··· 阅读材料 ···
Coder Social home page Coder Social logo

elasticsearch-analysis-bosonnlp's Introduction

玻森数据中文分析器ElasticSearch插件 (Beta版)

概述

ElasticSearch 是一个基于 Lucene 的强大搜索服务器,也是企业最受欢迎的搜索引擎之一。但是 ES 本身对中文分词和搜索比较局限。因为内置的分析器在处理中文分词时,只有两种方式:一种是单字(unigrams)形式,即简单粗暴的将中文的每一个汉字作为一个词(token)分开;另一种是两字(bigrams)的,也就是任意相邻的两个汉字作为一个词分开。这两种方式都不能很好的满足现在的中文分词需求,进而影响了搜索结果。因此玻森数据开发了一款基于玻森中文分词的 ElasticSearch 的插件(BosonNLP Analyzer for ElasticSearch)方便大家准确的使用中文搜索。

安装

依赖

ElasticSearch 官网安装说明 https://www.elastic.co/guide/en/elasticsearch/guide/1.x/_installing_elasticsearch.html

选择插件版本

其对应的版本号和插件版本号如下:

BosonNLP version ES Version
master 2.2.0->master
1.3.0-beta 2.2.0
1.2.2-beta 2.1.2
1.2.1-beta 2.1.1
1.2.0-beta 2.1.0
1.1.0-beta 2.0.0
1.0.0-beta 1.7.x

安装插件

现在提供以下两种方式安装插件。
···
题目 A
请从条目中含有“EcologicalStatus [144, 34]”的那一行开始，原样输出到含有“Return the (x, y)”的那一行为止，首尾两行都要包括。
··· 条目 ···
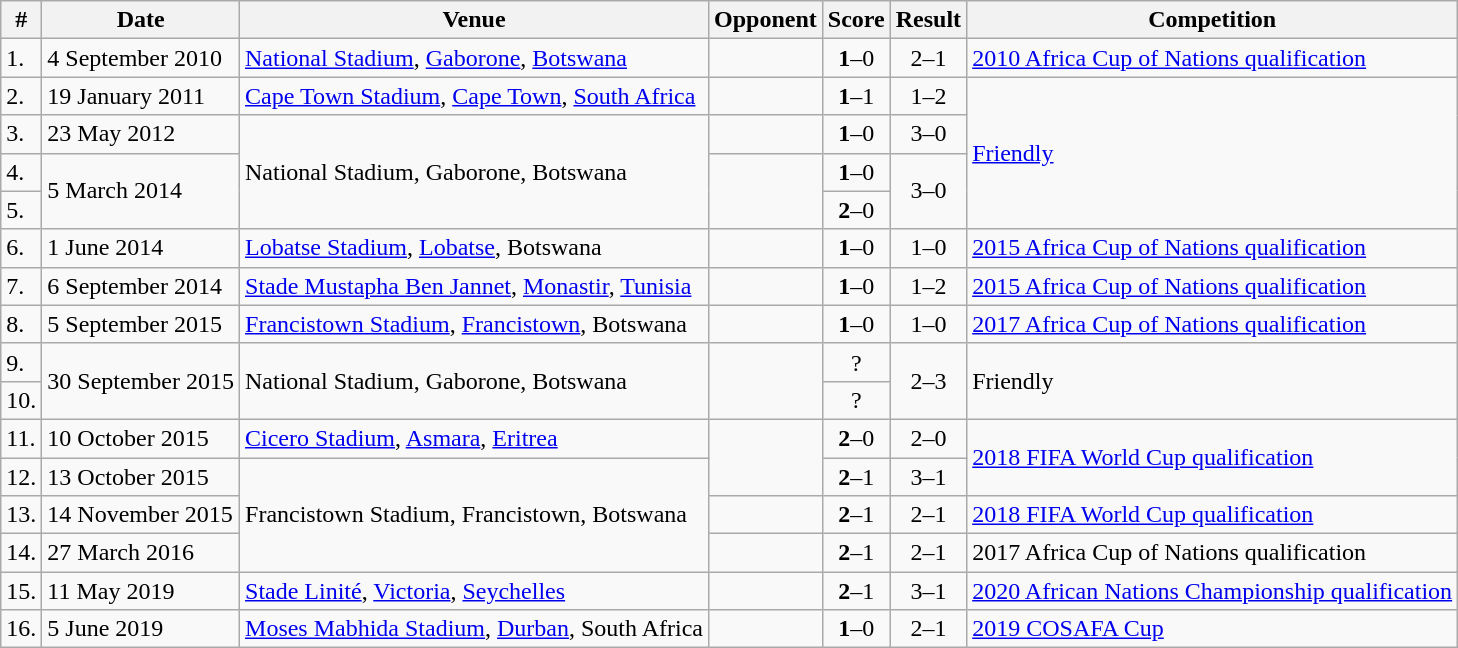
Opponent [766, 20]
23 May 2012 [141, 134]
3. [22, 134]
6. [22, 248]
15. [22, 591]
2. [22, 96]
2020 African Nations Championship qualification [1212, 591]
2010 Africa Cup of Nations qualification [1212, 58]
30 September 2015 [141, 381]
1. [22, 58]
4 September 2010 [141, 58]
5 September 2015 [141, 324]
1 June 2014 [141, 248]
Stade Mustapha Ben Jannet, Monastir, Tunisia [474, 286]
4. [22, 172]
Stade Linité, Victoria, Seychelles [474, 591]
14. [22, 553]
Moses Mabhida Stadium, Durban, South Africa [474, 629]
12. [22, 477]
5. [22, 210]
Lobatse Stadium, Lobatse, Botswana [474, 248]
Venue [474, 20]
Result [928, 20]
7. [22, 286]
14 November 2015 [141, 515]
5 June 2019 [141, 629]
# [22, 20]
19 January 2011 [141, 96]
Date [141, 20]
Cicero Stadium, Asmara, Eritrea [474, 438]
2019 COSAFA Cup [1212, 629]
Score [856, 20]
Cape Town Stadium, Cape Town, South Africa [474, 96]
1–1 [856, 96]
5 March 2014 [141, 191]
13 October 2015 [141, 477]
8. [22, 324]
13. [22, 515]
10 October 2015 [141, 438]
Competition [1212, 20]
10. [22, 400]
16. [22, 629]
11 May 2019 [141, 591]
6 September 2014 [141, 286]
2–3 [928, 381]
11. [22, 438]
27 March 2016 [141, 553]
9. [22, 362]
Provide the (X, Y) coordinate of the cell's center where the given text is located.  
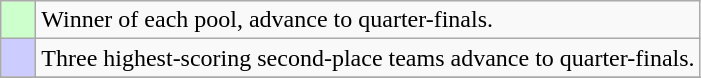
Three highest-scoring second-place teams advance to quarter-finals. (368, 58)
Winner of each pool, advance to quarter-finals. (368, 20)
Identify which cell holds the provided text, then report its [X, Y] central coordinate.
···
··· 条目 ···
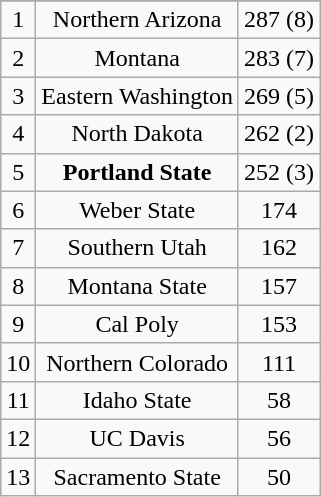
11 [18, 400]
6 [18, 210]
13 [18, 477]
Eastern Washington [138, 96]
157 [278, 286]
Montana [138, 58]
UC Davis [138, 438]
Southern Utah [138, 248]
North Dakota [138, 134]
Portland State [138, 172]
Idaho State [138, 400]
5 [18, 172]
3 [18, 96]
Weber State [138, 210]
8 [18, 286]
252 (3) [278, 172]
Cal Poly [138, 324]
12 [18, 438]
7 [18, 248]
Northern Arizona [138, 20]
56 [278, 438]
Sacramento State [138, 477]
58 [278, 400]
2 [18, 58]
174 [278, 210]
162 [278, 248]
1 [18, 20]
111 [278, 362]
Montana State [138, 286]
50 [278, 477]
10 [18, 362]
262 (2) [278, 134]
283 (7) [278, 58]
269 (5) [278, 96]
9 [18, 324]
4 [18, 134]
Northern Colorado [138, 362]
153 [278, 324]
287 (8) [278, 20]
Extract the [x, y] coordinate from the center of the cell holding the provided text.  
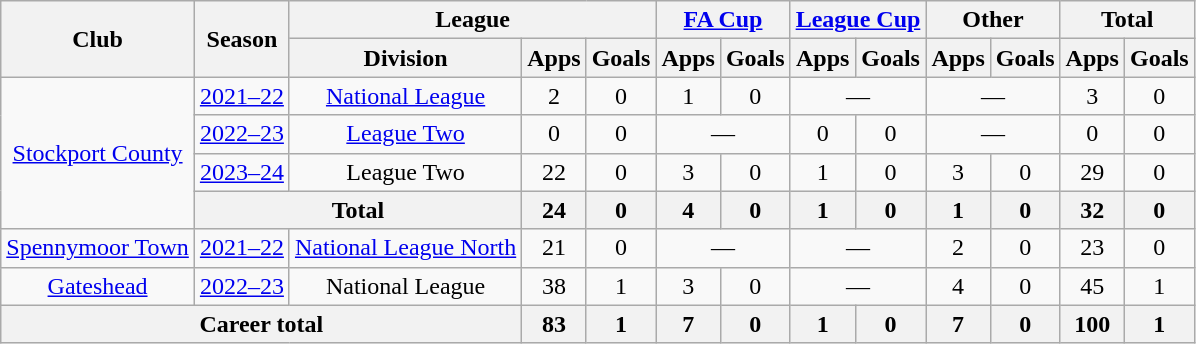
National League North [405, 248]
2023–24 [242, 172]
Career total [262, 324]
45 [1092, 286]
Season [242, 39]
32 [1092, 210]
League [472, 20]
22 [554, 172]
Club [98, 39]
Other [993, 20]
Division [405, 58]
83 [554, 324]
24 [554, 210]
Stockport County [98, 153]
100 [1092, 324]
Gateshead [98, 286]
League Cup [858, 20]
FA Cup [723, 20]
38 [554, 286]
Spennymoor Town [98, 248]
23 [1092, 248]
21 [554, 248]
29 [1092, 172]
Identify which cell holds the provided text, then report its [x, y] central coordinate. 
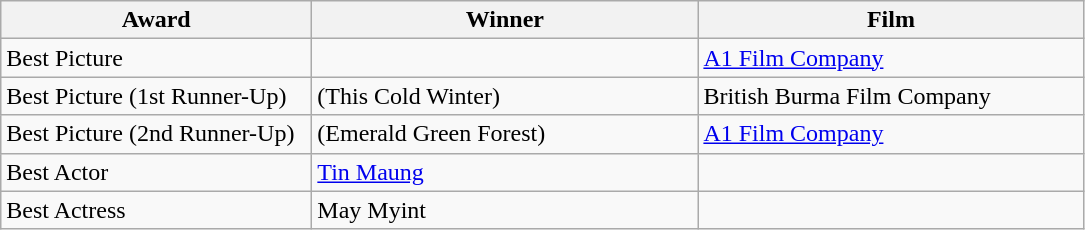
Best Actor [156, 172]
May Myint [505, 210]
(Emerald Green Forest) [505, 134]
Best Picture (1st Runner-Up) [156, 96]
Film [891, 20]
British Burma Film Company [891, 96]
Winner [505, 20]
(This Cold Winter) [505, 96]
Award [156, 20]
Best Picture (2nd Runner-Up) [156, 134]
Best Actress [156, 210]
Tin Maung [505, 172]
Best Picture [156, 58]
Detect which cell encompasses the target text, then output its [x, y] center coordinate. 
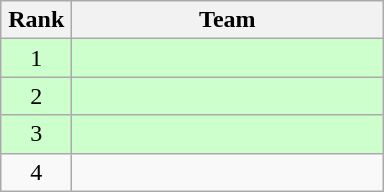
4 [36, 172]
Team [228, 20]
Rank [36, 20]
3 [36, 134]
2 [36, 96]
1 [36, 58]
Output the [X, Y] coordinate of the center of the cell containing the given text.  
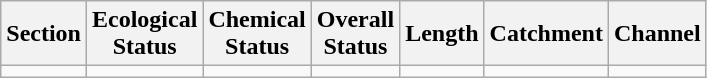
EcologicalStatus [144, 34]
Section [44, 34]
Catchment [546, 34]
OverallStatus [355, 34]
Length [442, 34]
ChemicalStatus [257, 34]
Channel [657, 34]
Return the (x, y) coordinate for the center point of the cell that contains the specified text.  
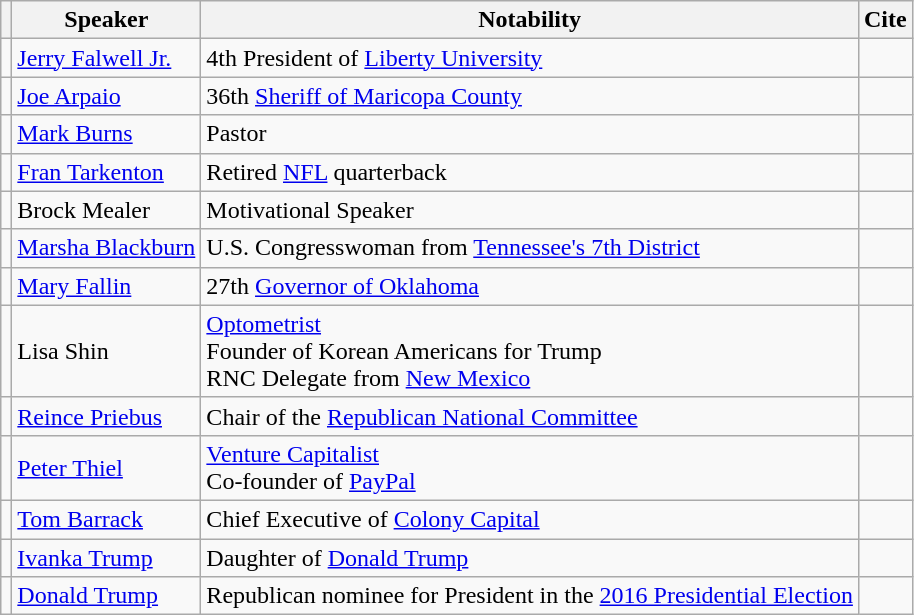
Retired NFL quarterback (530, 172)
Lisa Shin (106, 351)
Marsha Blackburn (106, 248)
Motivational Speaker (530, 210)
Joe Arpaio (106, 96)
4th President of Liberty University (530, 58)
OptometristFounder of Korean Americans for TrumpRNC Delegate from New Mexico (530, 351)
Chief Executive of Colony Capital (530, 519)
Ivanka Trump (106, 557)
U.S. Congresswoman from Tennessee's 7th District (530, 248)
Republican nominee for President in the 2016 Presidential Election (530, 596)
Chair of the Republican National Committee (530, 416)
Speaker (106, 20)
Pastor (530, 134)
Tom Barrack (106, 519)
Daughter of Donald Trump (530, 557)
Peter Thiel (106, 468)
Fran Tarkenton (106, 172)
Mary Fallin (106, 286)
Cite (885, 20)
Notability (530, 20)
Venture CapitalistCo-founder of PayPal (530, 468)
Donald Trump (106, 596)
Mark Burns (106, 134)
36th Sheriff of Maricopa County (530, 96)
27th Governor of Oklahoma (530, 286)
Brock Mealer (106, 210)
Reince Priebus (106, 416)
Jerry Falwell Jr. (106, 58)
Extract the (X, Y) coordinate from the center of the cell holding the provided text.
···
··· 条目 ···
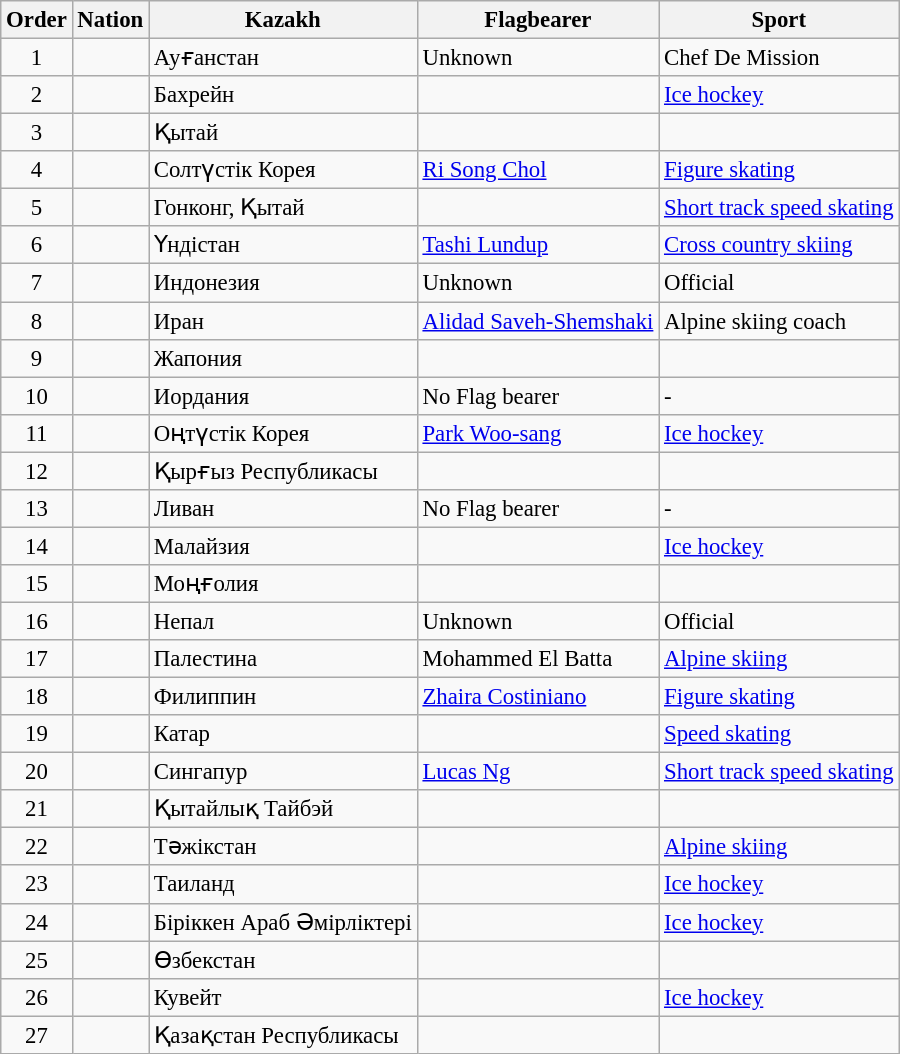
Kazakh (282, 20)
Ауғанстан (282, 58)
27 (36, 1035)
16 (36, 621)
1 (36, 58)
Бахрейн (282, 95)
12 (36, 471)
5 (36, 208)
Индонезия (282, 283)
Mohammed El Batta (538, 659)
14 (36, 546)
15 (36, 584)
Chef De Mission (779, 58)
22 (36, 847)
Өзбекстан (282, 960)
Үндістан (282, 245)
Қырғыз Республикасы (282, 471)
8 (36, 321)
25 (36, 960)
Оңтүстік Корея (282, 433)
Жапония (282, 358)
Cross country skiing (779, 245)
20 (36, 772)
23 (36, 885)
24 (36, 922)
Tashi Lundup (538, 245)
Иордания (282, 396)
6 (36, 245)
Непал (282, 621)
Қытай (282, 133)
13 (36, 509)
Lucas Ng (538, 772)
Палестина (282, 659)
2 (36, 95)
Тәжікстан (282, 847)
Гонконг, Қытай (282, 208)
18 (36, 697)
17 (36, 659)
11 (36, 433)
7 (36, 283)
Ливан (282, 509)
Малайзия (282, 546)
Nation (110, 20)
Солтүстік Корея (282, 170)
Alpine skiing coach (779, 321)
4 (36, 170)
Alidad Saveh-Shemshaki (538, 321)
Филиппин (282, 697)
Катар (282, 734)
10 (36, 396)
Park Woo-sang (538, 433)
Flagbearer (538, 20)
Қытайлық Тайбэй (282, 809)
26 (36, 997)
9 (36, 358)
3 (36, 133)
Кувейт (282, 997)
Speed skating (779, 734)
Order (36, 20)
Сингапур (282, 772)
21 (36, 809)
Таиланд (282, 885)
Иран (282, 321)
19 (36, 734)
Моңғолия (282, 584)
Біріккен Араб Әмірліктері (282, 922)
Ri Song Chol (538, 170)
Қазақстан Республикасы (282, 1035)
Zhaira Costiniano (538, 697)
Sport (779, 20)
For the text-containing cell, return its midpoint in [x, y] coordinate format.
···
题目 B
在阅读材料中，从“Coder Social home”这几个字起，到“Analyzer for ElasticSearch)方便大家准确的使用中文搜索。”为止，逐字返回这一段原文。

参考答案 A
EcologicalStatus [144, 34]
Section [44, 34]
Catchment [546, 34]
OverallStatus [355, 34]
Length [442, 34]
ChemicalStatus [257, 34]
Channel [657, 34]
Return the (x, y) coordinate for the center point of the cell that contains the specified text.  

参考答案 B
Coder Social home page Coder Social logo

elasticsearch-analysis-bosonnlp's Introduction

玻森数据中文分析器ElasticSearch插件 (Beta版)

概述

ElasticSearch 是一个基于 Lucene 的强大搜索服务器,也是企业最受欢迎的搜索引擎之一。但是 ES 本身对中文分词和搜索比较局限。因为内置的分析器在处理中文分词时,只有两种方式:一种是单字(unigrams)形式,即简单粗暴的将中文的每一个汉字作为一个词(token)分开;另一种是两字(bigrams)的,也就是任意相邻的两个汉字作为一个词分开。这两种方式都不能很好的满足现在的中文分词需求,进而影响了搜索结果。因此玻森数据开发了一款基于玻森中文分词的 ElasticSearch 的插件(BosonNLP Analyzer for ElasticSearch)方便大家准确的使用中文搜索。